WASHINGTON — The United States is ramping up pressure on Poland in hopes of stopping legislation that would prevent families from receiving restitution for property seized during the Holocaust and communist era.
The US says that Poland is the only country in Europe to have regressed over the past year in meeting commitments to return seized property or provide compensation for Holocaust victims and their families. The public admonishment is likely to anger Polish authorities, who have rejected previous criticism on the matter.
The proposed compensation law, which may be enacted in August, has already been denounced by Israel, Jewish groups and the US. The new US criticism comes just before the one-year anniversary of the release of a congressionally mandated report tracking European progress in adjudicating Holocaust claims. That report called out several nations but was particularly critical of Poland.
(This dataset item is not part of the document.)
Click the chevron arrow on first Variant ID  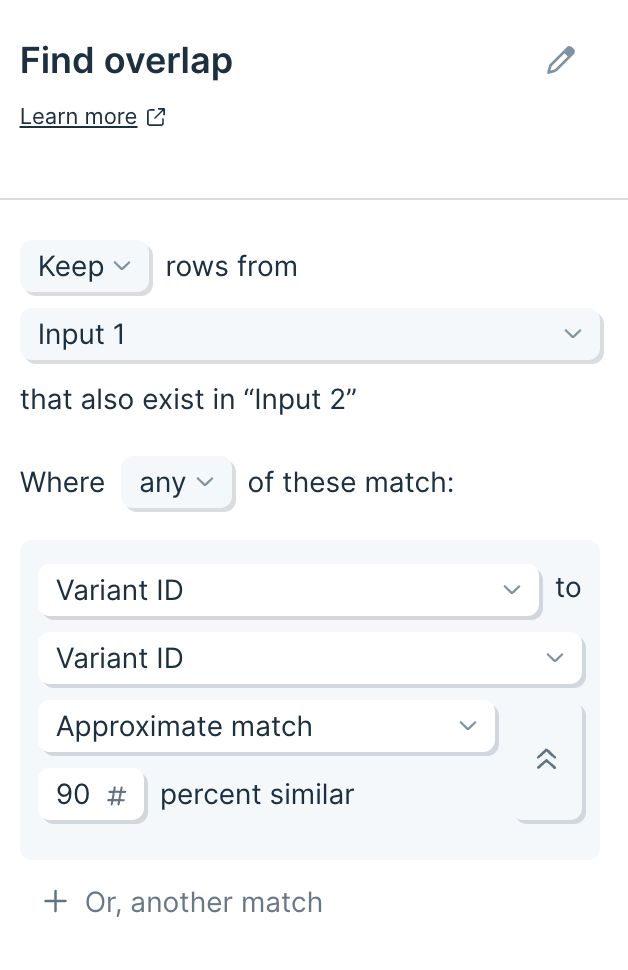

On the eve of the anniversary, Cherrie Daniels, the US special envoy for Holocaust issues, says the Polish legislation “would cause irreparable harm to both Jews and non-Jews by effectively extinguishing claims for restitution and compensation of property taken during the Holocaust that was subsequently nationalized during the communist period.”
If adopted, the law would prevent property ownership and other administrative decisions from being declared void after 30 years, which would mean that pending proceedings involving communist-era property confiscations would be discontinued and dismissed. It affects Polish, Jewish and other property that are subject to contested previous determinations.